We are currently trialling our new-look independent.co.uk website - please send any feedback to beta@independent.co.uk


England's fans reported for racial abuse of Ferdinand Rio and Anton Ferdinand

Rio Ferdinand pulled out of the England squad ahead of the match

England's supporters have been reported to Fifa by European football's anti-racist watchdog Fare for alleged racist chanting about Rio Ferdinand during England's World Cup qualifier in San Marino last week.

If Fifa decide there is a case to answer the Football Association could face an ultimate sanction of being forced to play a game behind closed doors, although a fine would be the most likely outcome. Abusive chants about Ferdinand, who pulled out of the game citing fitness concerns only to fly to Doha to work as a pundit for Al Jazeera, were clearly heard during the match in San Marino last Friday.

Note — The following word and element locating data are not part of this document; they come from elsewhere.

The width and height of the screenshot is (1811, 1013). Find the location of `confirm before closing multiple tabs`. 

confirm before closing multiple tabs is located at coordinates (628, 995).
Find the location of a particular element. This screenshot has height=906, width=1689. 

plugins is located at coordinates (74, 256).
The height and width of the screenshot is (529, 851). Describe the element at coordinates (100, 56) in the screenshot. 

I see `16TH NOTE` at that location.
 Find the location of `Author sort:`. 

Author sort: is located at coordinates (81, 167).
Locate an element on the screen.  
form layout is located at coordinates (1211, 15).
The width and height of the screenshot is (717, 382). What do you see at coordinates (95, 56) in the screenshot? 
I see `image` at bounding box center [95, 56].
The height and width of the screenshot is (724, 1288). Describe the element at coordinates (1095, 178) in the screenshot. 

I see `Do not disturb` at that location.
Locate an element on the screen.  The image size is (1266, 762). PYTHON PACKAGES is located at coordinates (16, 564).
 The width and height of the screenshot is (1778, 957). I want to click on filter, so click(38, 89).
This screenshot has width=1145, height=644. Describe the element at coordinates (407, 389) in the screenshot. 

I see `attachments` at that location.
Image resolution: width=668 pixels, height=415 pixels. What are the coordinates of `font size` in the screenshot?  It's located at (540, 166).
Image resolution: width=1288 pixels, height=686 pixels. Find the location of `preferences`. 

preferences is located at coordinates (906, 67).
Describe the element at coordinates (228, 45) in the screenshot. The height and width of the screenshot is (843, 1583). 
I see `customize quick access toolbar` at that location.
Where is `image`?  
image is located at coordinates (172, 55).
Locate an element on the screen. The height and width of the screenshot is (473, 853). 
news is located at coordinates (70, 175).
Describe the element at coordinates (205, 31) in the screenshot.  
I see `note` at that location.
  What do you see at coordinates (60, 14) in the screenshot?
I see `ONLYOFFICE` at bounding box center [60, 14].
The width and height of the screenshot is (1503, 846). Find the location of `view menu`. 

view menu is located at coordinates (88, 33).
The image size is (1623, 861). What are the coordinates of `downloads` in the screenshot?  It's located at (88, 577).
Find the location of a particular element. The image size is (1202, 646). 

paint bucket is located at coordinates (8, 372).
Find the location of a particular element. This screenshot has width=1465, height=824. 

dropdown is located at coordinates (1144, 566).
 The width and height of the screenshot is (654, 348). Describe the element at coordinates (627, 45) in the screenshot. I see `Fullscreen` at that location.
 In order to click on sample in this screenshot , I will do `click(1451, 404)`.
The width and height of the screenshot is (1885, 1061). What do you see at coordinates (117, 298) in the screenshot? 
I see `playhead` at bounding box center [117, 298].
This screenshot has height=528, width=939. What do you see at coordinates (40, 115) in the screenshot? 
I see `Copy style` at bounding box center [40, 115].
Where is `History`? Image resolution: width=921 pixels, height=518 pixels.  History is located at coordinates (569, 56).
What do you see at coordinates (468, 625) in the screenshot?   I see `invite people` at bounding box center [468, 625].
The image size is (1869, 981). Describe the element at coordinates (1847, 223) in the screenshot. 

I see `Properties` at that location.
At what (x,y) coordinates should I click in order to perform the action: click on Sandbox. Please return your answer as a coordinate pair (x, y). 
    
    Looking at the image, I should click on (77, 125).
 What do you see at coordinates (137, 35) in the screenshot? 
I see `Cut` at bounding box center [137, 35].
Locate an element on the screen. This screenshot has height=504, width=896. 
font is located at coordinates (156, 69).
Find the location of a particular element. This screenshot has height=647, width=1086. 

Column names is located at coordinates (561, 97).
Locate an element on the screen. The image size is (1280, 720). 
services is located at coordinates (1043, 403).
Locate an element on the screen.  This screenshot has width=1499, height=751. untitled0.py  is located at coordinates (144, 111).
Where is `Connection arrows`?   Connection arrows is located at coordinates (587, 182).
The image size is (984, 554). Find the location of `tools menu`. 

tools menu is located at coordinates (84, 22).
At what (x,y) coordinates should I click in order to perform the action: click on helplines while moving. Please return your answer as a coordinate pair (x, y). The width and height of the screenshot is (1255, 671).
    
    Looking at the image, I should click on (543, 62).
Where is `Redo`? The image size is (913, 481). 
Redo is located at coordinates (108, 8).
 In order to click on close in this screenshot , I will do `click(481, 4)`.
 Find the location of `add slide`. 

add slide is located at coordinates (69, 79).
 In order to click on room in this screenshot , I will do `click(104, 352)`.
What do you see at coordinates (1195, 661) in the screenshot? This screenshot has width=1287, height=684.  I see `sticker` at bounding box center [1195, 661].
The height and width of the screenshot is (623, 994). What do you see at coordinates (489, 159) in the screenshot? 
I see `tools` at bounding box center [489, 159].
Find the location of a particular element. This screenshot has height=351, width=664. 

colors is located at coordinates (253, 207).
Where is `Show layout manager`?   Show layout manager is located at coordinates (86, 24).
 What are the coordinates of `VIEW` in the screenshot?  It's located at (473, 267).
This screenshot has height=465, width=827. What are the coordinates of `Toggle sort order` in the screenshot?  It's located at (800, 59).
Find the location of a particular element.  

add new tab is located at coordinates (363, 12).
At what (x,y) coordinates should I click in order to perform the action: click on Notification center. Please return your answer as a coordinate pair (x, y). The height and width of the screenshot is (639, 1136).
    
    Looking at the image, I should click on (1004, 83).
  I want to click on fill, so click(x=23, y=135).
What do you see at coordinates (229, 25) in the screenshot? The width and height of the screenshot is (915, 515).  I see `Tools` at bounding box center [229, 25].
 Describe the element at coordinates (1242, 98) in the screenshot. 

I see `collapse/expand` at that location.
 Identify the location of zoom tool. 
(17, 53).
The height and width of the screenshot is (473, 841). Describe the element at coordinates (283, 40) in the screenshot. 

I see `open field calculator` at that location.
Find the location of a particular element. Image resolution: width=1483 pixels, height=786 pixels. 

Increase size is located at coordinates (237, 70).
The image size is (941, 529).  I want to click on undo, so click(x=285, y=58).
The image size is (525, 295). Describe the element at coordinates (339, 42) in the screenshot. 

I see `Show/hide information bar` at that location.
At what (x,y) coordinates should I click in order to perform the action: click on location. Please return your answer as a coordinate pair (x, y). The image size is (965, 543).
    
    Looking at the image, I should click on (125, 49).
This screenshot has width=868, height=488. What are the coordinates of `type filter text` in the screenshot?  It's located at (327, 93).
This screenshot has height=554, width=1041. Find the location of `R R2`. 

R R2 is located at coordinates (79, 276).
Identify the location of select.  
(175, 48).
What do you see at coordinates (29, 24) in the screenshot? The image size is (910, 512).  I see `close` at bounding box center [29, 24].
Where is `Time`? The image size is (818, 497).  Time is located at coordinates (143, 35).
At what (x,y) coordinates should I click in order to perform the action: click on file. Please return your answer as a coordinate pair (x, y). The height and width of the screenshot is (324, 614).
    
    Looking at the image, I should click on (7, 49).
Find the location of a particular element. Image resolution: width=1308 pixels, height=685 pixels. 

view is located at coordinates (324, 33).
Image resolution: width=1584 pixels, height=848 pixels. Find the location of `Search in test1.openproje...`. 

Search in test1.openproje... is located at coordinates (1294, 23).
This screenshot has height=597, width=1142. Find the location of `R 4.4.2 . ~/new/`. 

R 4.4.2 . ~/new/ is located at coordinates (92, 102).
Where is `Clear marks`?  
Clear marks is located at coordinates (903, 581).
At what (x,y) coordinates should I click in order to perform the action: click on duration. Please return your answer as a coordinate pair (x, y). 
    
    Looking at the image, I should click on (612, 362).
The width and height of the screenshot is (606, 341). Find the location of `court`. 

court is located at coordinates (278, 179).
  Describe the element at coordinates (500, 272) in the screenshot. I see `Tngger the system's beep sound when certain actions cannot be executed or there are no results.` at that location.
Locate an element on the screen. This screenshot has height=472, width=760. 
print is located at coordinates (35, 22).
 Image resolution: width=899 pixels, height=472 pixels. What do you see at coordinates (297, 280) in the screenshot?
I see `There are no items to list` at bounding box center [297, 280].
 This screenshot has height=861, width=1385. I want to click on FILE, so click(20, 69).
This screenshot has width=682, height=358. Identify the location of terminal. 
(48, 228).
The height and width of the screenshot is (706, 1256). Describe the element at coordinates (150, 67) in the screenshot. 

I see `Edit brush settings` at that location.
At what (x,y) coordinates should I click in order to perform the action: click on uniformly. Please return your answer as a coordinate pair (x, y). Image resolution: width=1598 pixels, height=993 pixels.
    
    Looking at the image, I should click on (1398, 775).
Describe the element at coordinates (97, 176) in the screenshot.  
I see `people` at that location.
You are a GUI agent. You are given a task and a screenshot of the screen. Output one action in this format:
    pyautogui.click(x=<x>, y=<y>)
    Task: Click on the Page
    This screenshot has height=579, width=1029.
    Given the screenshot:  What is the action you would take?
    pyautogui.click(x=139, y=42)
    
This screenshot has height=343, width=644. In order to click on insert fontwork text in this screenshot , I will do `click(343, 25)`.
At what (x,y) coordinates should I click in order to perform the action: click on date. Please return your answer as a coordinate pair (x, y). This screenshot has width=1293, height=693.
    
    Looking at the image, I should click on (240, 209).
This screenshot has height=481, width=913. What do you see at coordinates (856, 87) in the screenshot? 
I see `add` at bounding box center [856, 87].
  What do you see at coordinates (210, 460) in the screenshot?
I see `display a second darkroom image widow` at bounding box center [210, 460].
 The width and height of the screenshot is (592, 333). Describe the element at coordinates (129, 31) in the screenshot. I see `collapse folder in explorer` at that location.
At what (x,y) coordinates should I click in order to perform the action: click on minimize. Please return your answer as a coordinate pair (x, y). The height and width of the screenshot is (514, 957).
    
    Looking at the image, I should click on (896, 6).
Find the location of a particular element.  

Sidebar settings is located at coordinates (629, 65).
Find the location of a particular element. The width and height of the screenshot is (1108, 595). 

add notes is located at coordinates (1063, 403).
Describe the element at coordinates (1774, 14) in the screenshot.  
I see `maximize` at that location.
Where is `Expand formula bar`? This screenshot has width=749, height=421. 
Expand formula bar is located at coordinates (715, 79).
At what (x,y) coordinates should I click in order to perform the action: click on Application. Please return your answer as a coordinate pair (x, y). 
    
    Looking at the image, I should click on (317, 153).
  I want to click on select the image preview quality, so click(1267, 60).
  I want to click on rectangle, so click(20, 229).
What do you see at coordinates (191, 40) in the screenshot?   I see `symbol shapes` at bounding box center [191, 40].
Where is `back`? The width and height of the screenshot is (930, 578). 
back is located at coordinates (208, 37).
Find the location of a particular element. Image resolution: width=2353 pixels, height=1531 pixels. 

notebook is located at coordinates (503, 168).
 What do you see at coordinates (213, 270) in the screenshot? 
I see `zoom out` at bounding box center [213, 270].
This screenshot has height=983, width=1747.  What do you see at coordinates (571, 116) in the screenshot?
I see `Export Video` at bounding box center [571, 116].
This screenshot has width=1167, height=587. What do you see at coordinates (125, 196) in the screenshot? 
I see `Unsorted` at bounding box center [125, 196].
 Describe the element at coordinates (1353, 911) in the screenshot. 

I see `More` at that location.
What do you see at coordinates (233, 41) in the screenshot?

England fans chanted "Rio Ferdinand, you know what you are" and then sung an obscene song that suggested Ferdinand and his brother Anton should be burnt on a bonfire. It is the second chant in particular that is understood to be under scrutiny.

"One of the things we want to underline straight off is that sometimes racism doesn't only take the form of monkey chants or bananas being thrown," said Piara Powar, head of Fare. "Sometimes there are things that are more subtle at play.

"In the end we are not responsible for making a decision on whether England fans are guilty of racism here but we do have a duty to report things that are said to us because individuals have reported them as racist or xenophobic within the context. We have people who look at this stuff and they have a fairly clear idea of the standards required by governing bodies.

"It's then put to them and it's their process. In this case it's Fifa's process. They see whether the evidence hits the standard to take forward a prosecution."

Fare did not have observers at the match and the report submitted to Fifa was assembled via information from witnesses who attended the game. Fifa is awaiting reports from its own match commissioner before deciding whether any disciplinary action should be instigated. A decision will not be made until the middle of next week as the governing body's offices are currently closed for the Easter break. The FA has yet to receive Fare's report and was unaware of any allegations of racist chanting. FA security officials who were at the game did not report anything untoward.

While the chants include no obvious racial references, it is the inclusion of Anton Ferdinand's name that raised Fare's concerns. It was the younger Ferdinand whom John Terry was accused of racially abusing – an incident that begun a chain of events that saw Terry retire from international football.